With the fire still burning largely unchecked and driven by erratic 30 mile per hour winds that showed no sign of diminishing, officials on Thursday ordered mandatory evacuations of about 1,000 homes in the northern tip of Colorado Springs that were considered to be in imminent danger.
"Load your family, and pets and GO NOW," the El Paso County Sheriff's Office said in a tweet. The area lies just to the east of the U.S. Air Force Academy.
A voluntary evacuation alert was issued for another 2,000 homes in Colorado Springs, advising those residents to be ready to flee at a moment's notice, as embers drifted over the city.
NEIGHBORHOODS WIPED OUT
Aerial photos of devastated areas showed large swaths of obliterated neighborhoods with bare, blackened trees and houses reduced to cinders and rubble. Authorities said 360 homes were ruined and the fate of 79 others was unknown on Thursday evening.

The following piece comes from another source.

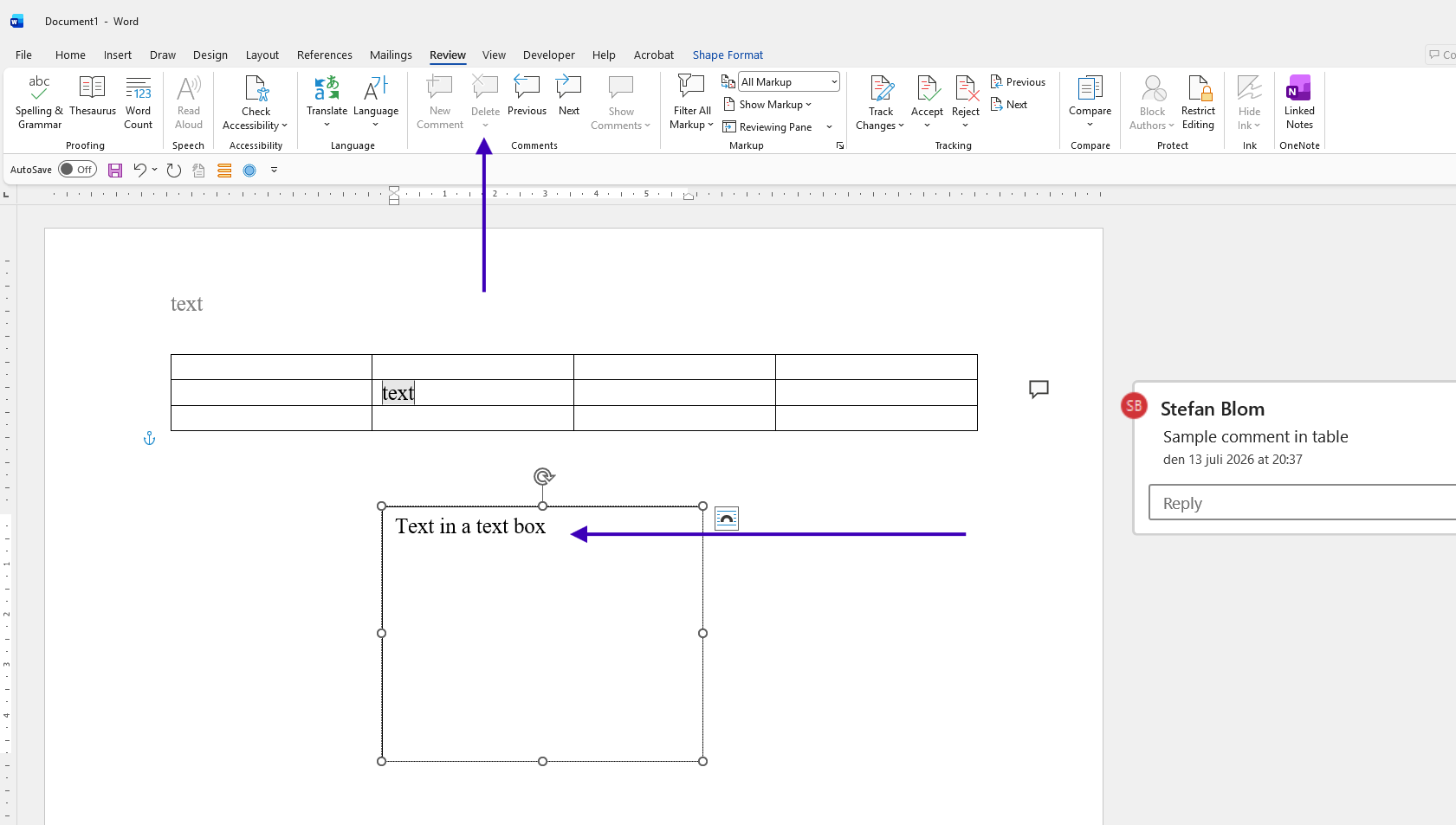1456x825 pixels.
Task: Open Restrict Editing pane
Action: tap(1198, 102)
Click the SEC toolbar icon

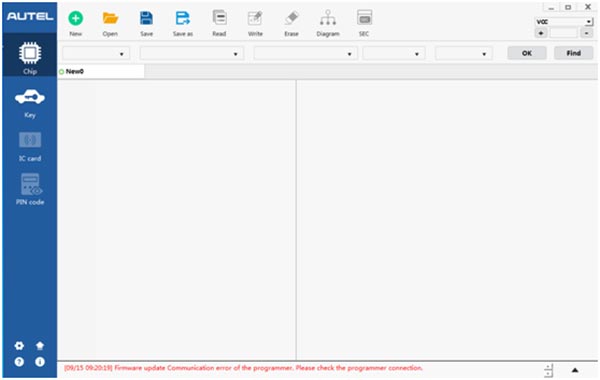click(x=364, y=18)
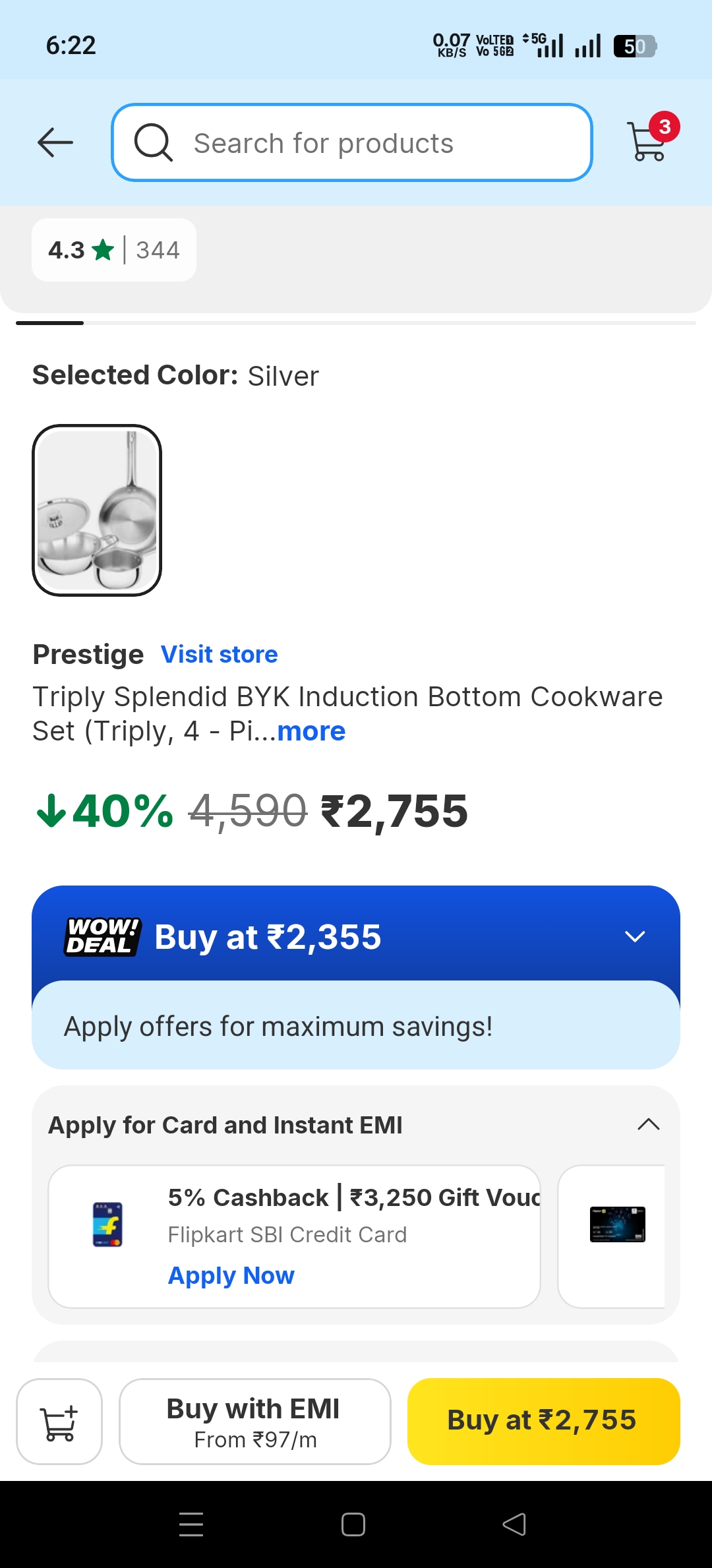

The latest tally of destroyed homes surpassed the previous record of 346 dwellings demolished last year on the northwestern fringe of Colorado Springs by the so-called Waldo Canyon fire, then deemed the most destructive blaze in state history.
That fire also killed two people and prompted the evacuation of some 35,000 people in and around the city, which lies at the eastern foothills of the Rockies about 45 miles south of the state's capital and largest city, Denver.
The Black Forest fire, named for the community near where it began, was the largest of several blazes burning across Colorado, underscoring concerns that persistent drought could intensify this year's fire season in the western United States.
So far, flames from the Black Forest Fire have not damaged properties within the Colorado Springs city limits.
More than 400 firefighters were battling the fire, assisted by helicopters and planes equipped to drop water and fire-retardant chemicals on the flames, and 140 personnel from the Colorado National Guard.
"We're not confident that if the winds changed and pushed the fire to any one of our boundaries that it could be held," Maketa said.
Colorado Governor John Hickenlooper signed executive orders on Wednesday declaring "disaster emergencies" that set aside more than $10 million for costs related to the Black Forest Fire and two other blazes in the state.
About 50 miles to the southwest of Black Forest, the Royal Gorge Fire, which also broke out on Tuesday, has burned more than 3,100 acres (1,254 acres), according to tracking site InciWeb.org.
That blaze has forced the closure of one of the state's leading tourist attractions, the Royal Gorge Bridge, and the evacuation of more than 905 inmates from the Colorado Territorial Correctional Facility in Canon City.